## Task objective
Copy out the records below, substituting "tick box" for "checkbox" wherever it occurs and keeping everything else unchanged. Omit the pictures from your copy.

#####

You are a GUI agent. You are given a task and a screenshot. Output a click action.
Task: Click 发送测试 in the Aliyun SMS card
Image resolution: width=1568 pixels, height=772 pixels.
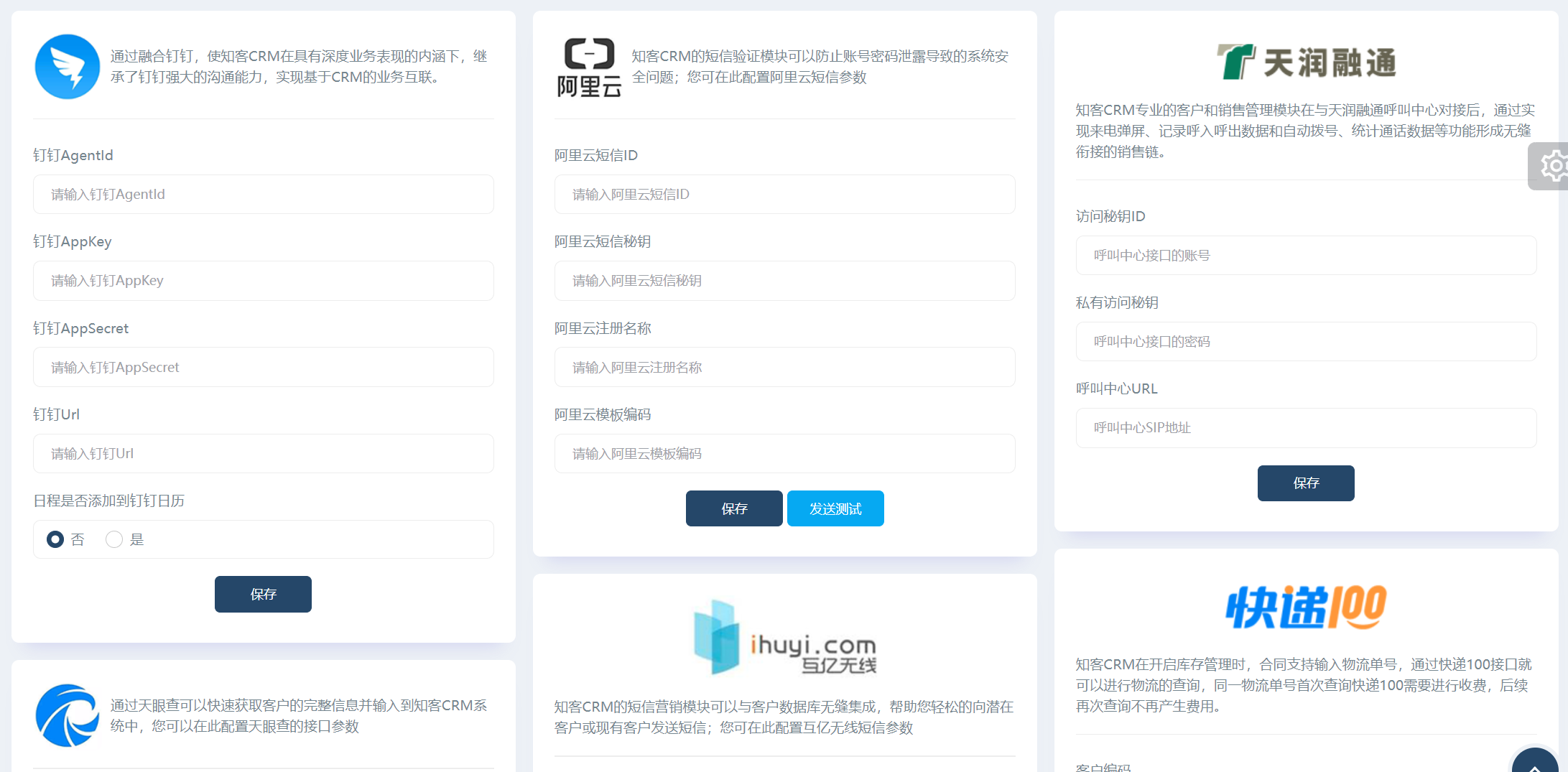(x=835, y=508)
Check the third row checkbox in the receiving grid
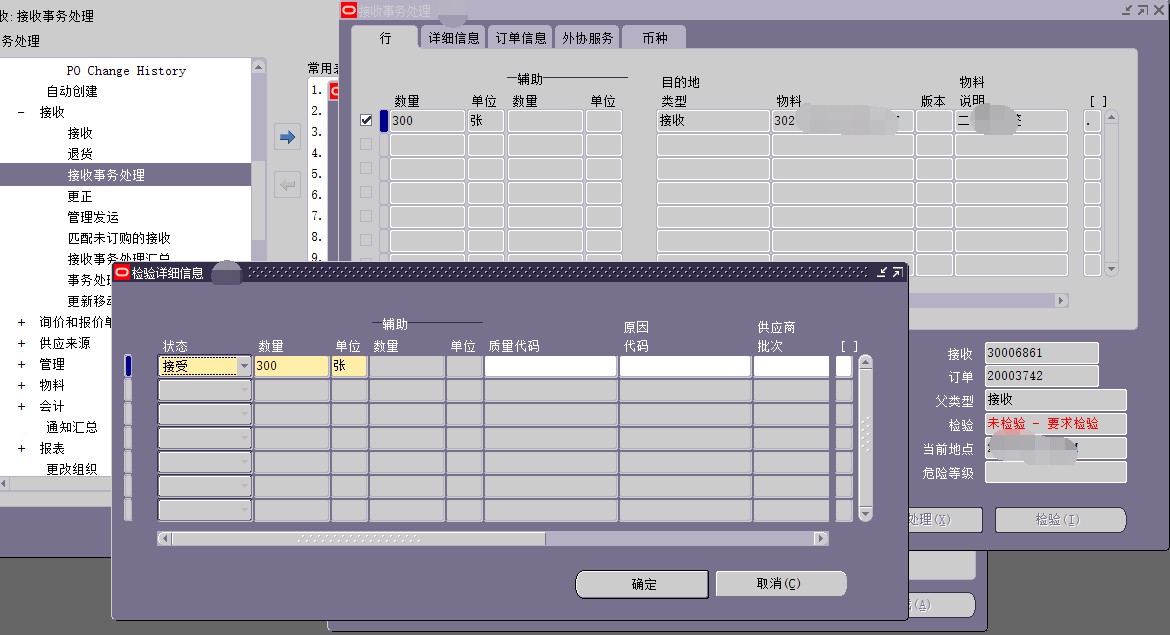The image size is (1170, 635). click(366, 168)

#####

## Completed exercise
You are a GUI agent. You are given a task and a screenshot. Output a click action.
Task: Click 发送测试 in the Aliyun SMS card
Image resolution: width=1568 pixels, height=772 pixels.
(x=835, y=508)
Check the third row tick box in the receiving grid
The image size is (1170, 635). click(366, 168)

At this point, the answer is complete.